Catholics with Obedient Courage

Posted on the 15 December 2014 by Brutallyhonest @Ricksteroni

A number of them showed up on my reading radar and I was pleasantly surprised to see their stories in the Washington Post:

When Eve Tushnet converted to Catholicism in 1998, she thought she might be the world’s first celibate Catholic lesbian.

Having grown up in a liberal, upper Northwest Washington home before moving on to Yale University, the then-19-year-old knew no other gay Catholics who embraced the church’s ban on sex outside heterosexual marriage. Her decision to abstain made her an outlier.

“Everyone I knew totally rejected it,” she said of the church’s teaching on gay sexuality.

Today, Tushnet is a leader in a small but growing movement of celibate gay Christians who find it
Courageeasier than before to be out of the closet in their traditional churches because they’re celibate.

...

Josh Gonnerman, 29, a theology PhD student at Catholic University, writes for the spiritualfriendship site and speaks easily about embracing his gayness. When he came out in the mid-2000s, Gonnerman says, church leaders weren’t speaking about celibacy because they had “sort of thrown their lot in with the Republican Party” and wouldn’t talk inclusively in any way about LGBT people. The LGBT group he and Tushnet are part of at Cathedral of St. Matthew the Apostle, he said, has gone from more of a “support group” to something more upbeat that organizes social and spiritual activities for members — not all of whom accept church teaching on celibacy.

“There is this shift from the more negative to the more positive,” he said. “In the past, the Catholic approach was: ‘Oh, sucks for you’ [that you’re gay]. The emphasis was on the difficulty.

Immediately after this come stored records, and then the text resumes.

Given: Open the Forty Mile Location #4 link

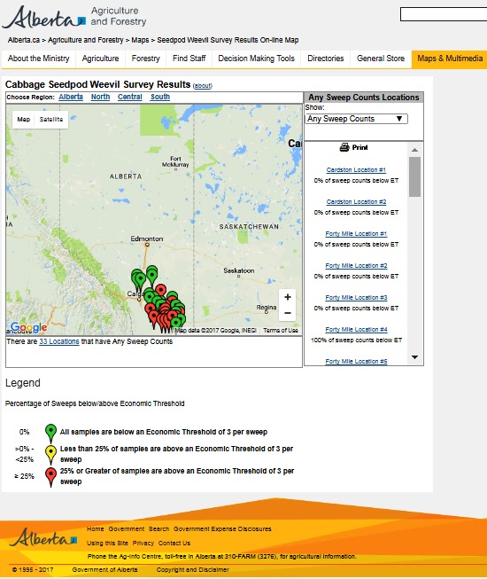Looking at the screenshot, I should 356,329.
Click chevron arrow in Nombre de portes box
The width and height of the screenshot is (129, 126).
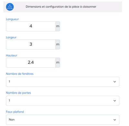pos(115,101)
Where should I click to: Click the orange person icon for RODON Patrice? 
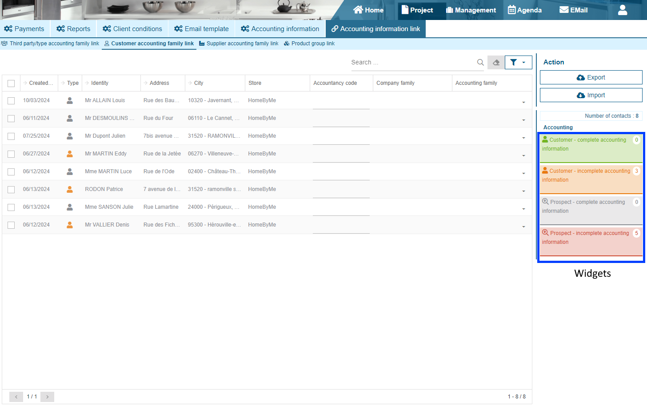coord(70,189)
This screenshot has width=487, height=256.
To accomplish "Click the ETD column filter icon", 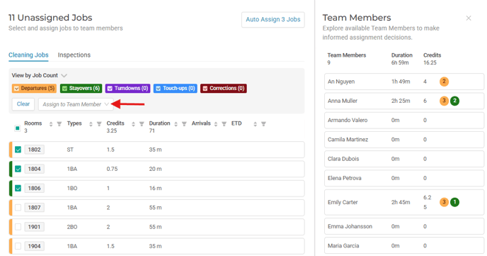I will (x=263, y=124).
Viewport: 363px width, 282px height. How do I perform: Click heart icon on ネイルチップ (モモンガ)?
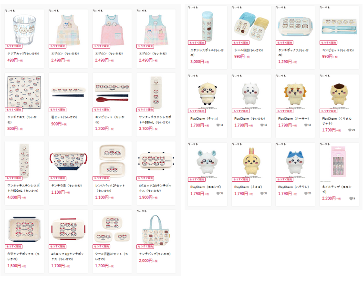pos(351,198)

Celibacy is being reimagined.”

Read the whole thing.

More times than not, I'll read or hear about nominal Catholics who struggle with the Church's teachings on a variety of issues.  Attending Mass regularly, the Eucharist, gay marriage, you name it.  The only authority many of them are willing to yield to is the authority that guides them on what to have for breakfast or what to tape on the DVR.  

It's refreshing to read about people like Ms. Tushnet and Mr. Gonnerman who embrace the faith and attempt to bend to the Church's teachings rather than succumb to the authority of self.

God bless 'em.  God give the faithful and those attempting to be faithful the same courage and strength.